--- Page text Enclosed Below ---

SDSU Embarks on $5M COVID-19 Testing Effort to Curb Disparities
Researchers on the NIH-funded project aim to test 42,000 people in underserved communities and head off outbreaks.
“We are laying the groundwork for a successful coronavirus vaccine rollout, building thoughtful and sustainable ways to reach vulnerable people.”
Many months into the COVID-19 pandemic, it is clear the disease doesn’t affect everyone equally.
In San Diego, Latinx residents are three times more likely than white residents to become infected with the disease, and they account for 61% of local hospitalizations, according to county figures.
San Diego State University researchers are working to curb these disparities and improve outcomes for underserved communities who may have barriers to accessing health care.
As a part of a $5 million grant from the National Institutes of Health (NIH), public health faculty will partner with community organizations to deploy rapid COVID-19 testing throughout the San Diego region. The effort, dubbed “Communities Fighting COVID!,” aims to test 42,000 people in 14 months.
“This has real potential to mitigate the pandemic here in San Diego and greatly reduce health disparities and poor outcomes,” said Interim Vice President for Research and Innovation Hala Madanat, one of the project’s leaders. “We are laying the groundwork for a successful coronavirus vaccine rollout, building thoughtful and sustainable ways to reach vulnerable people.”
The project comes shortly after a separate $3 million award from the County of San Diego Health and Human Services Agency commissioning SDSU researchers to develop and deploy a rigorous contact tracing program targeting underserved communities.

--- End of Enclosed Page text ---

### Tasks to complete
1 - According to the article on SDSU's COVID-19 testing effort, how many people does the project aim to test, and over what period?
2 - Write the next part of the article on SDSU's COVID-19 testing effort, picking up after its final sentence.
The records are separate from the article on SDSU's COVID-19 testing effort.

--- Information supplied Enclosed Below ---

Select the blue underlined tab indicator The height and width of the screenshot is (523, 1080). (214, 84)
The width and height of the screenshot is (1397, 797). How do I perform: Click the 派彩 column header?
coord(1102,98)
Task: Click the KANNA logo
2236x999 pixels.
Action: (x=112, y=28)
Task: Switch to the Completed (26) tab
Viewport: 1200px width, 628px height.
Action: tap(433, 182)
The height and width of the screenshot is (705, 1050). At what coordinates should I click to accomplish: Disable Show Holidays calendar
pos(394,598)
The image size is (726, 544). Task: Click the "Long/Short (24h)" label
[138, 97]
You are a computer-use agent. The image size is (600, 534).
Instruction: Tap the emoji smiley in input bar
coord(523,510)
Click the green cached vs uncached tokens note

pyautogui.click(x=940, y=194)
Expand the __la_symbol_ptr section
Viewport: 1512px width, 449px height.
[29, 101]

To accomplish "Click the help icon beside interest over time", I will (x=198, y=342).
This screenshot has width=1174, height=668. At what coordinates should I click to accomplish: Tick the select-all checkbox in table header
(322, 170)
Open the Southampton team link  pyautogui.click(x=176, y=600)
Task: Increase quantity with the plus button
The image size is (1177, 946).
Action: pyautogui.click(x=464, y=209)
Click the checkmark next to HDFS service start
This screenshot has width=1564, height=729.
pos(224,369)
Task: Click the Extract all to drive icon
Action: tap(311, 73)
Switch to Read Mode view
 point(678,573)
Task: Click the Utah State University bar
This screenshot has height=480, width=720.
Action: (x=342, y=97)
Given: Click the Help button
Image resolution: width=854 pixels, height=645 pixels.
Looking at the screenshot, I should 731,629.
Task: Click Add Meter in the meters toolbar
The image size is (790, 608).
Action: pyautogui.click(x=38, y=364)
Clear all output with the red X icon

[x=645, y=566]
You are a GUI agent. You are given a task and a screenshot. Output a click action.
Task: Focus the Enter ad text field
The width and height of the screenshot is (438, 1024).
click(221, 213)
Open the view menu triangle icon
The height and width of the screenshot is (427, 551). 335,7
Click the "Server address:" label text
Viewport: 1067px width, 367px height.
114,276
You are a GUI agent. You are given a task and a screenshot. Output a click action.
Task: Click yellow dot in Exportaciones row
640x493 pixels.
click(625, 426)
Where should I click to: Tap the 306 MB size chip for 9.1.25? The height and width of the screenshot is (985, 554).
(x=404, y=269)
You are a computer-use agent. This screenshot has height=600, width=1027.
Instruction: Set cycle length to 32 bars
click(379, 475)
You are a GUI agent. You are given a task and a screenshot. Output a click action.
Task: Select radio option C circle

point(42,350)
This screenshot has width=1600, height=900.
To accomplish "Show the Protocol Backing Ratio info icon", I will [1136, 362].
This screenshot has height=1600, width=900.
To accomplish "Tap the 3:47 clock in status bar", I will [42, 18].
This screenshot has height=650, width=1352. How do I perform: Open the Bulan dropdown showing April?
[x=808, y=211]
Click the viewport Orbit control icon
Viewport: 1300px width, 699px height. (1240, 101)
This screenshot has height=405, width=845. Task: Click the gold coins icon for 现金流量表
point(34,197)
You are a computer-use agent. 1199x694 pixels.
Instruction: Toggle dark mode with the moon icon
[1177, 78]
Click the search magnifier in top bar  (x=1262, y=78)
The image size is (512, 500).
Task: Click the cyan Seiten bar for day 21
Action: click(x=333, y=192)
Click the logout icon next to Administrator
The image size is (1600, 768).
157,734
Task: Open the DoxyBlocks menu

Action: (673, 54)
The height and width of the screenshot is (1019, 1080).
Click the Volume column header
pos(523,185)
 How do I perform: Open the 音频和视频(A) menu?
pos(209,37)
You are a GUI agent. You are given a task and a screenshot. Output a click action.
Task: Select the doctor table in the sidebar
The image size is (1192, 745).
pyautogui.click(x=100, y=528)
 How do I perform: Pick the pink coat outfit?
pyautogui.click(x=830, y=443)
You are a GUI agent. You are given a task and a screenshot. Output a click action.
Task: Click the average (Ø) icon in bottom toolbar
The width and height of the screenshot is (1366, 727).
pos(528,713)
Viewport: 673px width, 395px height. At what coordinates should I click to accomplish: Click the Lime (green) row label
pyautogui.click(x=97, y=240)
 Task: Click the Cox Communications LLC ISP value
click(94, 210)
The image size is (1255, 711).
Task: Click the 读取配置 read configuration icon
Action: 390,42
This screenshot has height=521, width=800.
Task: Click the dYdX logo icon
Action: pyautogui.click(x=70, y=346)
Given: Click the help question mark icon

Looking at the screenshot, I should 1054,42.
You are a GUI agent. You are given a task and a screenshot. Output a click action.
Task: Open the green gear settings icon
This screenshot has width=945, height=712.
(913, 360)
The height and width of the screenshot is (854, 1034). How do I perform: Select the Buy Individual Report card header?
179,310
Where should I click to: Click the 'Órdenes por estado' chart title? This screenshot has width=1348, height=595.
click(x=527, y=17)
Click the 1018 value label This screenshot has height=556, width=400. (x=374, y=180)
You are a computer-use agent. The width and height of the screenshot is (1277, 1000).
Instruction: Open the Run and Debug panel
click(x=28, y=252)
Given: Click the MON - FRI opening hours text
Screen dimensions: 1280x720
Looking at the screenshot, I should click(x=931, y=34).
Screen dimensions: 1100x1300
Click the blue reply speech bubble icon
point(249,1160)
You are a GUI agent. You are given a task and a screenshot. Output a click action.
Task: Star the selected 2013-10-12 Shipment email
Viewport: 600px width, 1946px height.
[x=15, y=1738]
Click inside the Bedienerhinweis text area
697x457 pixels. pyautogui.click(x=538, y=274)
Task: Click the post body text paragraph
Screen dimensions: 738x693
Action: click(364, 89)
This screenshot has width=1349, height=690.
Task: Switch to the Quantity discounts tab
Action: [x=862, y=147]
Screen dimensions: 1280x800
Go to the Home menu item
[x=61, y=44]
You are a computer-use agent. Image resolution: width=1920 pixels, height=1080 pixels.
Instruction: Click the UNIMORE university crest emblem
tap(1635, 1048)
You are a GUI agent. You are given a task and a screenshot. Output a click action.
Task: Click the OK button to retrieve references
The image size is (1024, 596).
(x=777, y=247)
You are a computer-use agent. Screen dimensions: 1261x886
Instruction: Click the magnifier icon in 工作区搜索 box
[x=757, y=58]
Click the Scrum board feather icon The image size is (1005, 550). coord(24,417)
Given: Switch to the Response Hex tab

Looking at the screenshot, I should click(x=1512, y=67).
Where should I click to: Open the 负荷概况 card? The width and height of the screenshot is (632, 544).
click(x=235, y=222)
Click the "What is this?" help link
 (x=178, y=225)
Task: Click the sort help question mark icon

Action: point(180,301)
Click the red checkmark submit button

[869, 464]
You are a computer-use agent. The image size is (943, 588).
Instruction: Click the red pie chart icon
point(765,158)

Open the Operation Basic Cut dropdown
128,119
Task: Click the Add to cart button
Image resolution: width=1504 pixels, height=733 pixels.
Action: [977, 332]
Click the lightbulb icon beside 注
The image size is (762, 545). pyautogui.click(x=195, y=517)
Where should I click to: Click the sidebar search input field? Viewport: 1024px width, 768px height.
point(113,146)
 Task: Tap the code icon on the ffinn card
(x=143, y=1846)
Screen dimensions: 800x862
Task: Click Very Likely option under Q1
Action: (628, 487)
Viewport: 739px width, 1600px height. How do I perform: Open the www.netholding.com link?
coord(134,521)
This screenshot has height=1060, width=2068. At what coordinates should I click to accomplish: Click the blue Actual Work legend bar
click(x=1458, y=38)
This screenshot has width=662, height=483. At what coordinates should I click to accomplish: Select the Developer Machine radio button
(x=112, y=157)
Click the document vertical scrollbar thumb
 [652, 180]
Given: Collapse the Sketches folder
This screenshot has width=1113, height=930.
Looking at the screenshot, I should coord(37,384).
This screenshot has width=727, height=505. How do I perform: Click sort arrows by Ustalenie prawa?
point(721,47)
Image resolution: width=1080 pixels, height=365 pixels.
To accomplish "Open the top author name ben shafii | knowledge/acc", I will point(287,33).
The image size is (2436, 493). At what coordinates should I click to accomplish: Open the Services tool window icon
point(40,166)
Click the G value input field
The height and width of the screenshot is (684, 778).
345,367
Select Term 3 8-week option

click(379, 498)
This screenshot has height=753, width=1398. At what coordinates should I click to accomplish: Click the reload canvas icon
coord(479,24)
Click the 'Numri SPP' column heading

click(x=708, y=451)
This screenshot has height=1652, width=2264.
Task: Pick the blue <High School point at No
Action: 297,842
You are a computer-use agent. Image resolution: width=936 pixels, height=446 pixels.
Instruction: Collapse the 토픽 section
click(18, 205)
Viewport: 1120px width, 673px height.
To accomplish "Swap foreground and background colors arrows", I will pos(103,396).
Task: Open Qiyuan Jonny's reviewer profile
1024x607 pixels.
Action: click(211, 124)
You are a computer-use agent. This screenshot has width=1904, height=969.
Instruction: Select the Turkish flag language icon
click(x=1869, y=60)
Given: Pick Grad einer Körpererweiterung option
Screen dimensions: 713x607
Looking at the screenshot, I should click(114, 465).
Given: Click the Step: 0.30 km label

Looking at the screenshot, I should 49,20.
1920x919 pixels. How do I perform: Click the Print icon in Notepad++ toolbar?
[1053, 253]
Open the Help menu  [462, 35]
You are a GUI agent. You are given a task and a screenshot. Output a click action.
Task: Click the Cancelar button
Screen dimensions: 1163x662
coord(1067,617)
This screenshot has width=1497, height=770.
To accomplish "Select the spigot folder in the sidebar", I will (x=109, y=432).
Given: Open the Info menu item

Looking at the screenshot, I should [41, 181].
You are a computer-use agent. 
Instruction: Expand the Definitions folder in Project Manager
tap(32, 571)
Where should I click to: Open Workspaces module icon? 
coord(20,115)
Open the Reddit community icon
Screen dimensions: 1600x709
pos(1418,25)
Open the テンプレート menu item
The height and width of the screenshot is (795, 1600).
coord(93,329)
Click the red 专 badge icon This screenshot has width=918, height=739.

--- End of Enclosed Information supplied ---

### Answers in order
1 - 42,000 people in 14 months.

2 -
At the center of both grants are community health workers, culturally sensitive individuals who connect people with resources and reduce barriers to health care. Dozens such workers are deployed as part of SDSU’s existing work with the county and will be leveraged and increased to bolster COVID-19 testing.
The team will use geospatial data on new infections and testing access, along with community input, to decide where to prioritize community-based testing locations. Pop-up testing sites in San Diego neighborhoods may include settings like church parking lots and food distribution sites.
Public Health researchers Madanat, Susan Kiene, Eyal Oren and a team of seven co-investigators are leading the project, partnering with nine community organizations they’ve developed relationships with over years — and in some cases decades — of collaboration.
Investigators plan to continually improve testing implementation as the project progresses using a novel community-led rapid cycle research process, in which a team of community partners identifies, evaluates and refines testing and outreach strategies throughout the course of the project.
“Applying the lessons learned from other health crises — like the global HIV epidemic — to our approach with community-based rapid COVID testing can help guide our efforts to ensure access to COVID testing for those most affected, ultimately reducing disparities in disease and deaths,” said Kiene.
The coalition’s goal is to reach people of color and immigrant communities who have challenges accessing existing COVID-19 testing, due to transportation, language barriers, work schedules or lack of perceived risk.
"I am excited to bring mobile COVID-19 testing to communities of color who are disproportionately affected by SARS-CoV-2,” said Suzanne Afflalo, a community co-investigator on the project and health equity advocate. “The mobile test sites will provide direct community engagement which will increase access to testing and eliminate some of the barriers for our most vulnerable, high risk and under-served populations.”
Researchers are focusing on individuals who are at high risk of exposure, such as essential workers, and those who have been exposed but may not have symptoms. They want to test individuals proactively, flagging asymptomatic spreaders as a way to prevent outbreaks.
Participants who test positive will be encouraged to refer recent contacts, as well as friends and family with high exposure risk, to the free testing program.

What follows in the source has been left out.